The three asks that the Prime Minister made of the people – conserve water, learn about traditional methods of doing so and spread the word – will move the needle on water conservation only a little till the crisis is not addressed in its fuller sense. It is not difficult to see that the crisis on water is only a reflection of a crisis in the model of development that is taken for granted and accepted as the story of growth, no matter what the costs.
This is then a national trap of lopsided development, and escaping from it won’t be easy. If anything, the government has already fallen into it and it was Ramesh’s turn to tell the Minister for Environment, Forest and Climate Change Prakash Javdekar, just a few days before the Prime Minister spoke, that he must stand up for environmental laws and not seek credit for clearing projects. Yet, today no one is better placed than this government, fresh with a huge mandate, to explore alternatives and to seek a new path to innovation and growth. This may not be a radically different path but even small directional changes (like stricter enforcement of the laws of the land) will mean a lot in the long run and can set the stage for a green economy. This will still be a version of green capitalism, but that, too, will be better than the place we are in – drilling, mining, concretising and depleting our water resources recklessly.
On the one side is intense usage of water for crops like sugarcane in Maharashtra, the acreage growing as it is linked to the political muscle of sugar cooperatives in the powerfully connected Western region of the State.
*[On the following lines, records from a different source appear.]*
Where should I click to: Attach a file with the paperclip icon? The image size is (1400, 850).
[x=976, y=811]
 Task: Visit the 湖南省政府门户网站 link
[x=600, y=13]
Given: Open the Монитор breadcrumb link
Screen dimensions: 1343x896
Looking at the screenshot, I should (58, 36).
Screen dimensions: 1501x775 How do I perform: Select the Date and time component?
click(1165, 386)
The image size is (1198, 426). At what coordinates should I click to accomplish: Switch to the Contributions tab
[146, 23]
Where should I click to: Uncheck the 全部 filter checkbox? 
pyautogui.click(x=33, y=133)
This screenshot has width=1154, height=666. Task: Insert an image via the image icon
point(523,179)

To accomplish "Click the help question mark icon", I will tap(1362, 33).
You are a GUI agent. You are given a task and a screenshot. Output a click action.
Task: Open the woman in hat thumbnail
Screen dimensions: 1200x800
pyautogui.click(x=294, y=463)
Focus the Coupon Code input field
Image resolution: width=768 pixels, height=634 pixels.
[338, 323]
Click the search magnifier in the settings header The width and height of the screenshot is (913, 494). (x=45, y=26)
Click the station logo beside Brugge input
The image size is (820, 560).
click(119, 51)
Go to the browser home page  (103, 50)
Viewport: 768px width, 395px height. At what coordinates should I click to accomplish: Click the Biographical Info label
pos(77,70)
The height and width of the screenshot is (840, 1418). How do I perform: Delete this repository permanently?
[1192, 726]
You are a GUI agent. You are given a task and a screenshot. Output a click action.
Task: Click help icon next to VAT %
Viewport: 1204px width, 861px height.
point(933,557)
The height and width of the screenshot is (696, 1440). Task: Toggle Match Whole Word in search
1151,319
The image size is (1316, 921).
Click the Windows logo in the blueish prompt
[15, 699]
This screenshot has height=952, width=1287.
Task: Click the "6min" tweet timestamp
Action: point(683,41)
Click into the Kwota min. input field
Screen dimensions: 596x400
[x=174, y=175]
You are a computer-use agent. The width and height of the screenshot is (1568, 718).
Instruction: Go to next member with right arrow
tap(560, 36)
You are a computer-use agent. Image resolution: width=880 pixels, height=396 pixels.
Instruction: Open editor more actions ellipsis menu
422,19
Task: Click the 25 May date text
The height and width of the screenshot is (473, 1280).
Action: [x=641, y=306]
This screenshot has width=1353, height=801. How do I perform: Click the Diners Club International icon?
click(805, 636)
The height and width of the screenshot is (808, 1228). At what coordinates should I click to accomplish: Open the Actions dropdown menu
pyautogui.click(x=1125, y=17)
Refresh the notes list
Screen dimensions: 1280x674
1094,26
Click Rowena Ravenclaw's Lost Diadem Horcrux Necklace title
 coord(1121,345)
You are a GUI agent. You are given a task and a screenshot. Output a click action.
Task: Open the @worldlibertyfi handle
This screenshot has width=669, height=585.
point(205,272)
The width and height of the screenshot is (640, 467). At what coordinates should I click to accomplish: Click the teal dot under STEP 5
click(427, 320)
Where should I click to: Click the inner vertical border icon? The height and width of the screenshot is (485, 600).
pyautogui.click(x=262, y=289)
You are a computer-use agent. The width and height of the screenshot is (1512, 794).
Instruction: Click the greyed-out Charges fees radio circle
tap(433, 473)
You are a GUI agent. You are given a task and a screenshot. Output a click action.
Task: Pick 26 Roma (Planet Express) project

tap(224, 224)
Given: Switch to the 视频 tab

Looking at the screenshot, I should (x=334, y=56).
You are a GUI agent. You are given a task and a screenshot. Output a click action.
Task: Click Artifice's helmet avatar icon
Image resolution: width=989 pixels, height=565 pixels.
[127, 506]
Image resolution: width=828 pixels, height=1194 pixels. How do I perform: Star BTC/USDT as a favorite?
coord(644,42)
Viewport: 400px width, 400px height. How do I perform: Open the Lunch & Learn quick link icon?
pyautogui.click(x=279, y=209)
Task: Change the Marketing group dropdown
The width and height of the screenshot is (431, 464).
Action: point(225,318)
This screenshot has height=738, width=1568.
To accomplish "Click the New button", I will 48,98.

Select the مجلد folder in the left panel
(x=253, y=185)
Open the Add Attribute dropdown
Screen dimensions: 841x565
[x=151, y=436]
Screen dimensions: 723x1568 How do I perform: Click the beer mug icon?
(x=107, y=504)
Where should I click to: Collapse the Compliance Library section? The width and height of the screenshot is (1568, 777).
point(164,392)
The agriculture sector accounts for over 85 per cent of total water consumption in the country, with usage that is considered highly inefficient and with reported wastage of up to 30 per cent and more in irrigation systems. Then there is the example of "development" of the kind seen in “India’s first private city” near Pune called Lavasa, diverting water, taking over tribal land and lifestyles and bringing artificially-constructed lake-side beauty to residents migrating in – the project has since filed for insolvency under the Insolvency and Bankruptcy Code (IBC).
Issues of the environment, of rights of the local residents, respect for due process, respect for local needs and sensitivities, indeed of local flora and fauna, then come to be sacrificed at the altar of what passes off as development. Violence, often with State cooperation, is a common fallout and the State becomes one with the cronies who can take on exploitative roles in the name of growth of the economy.
Or people running short of water while construction magnates, already subsidised by the financial system, building swimming pools into overpriced residential complexes with funny names. And on the other hand there is the continued pressure from business leaders who want to expand and set up projects but see environment laws as a hurdle that must be somehow crossed. Industry and the energy sector account for less than 5 per cent of water usage but some of the damage left behind, particularly when regulatory systems are weak, can be very long lasting.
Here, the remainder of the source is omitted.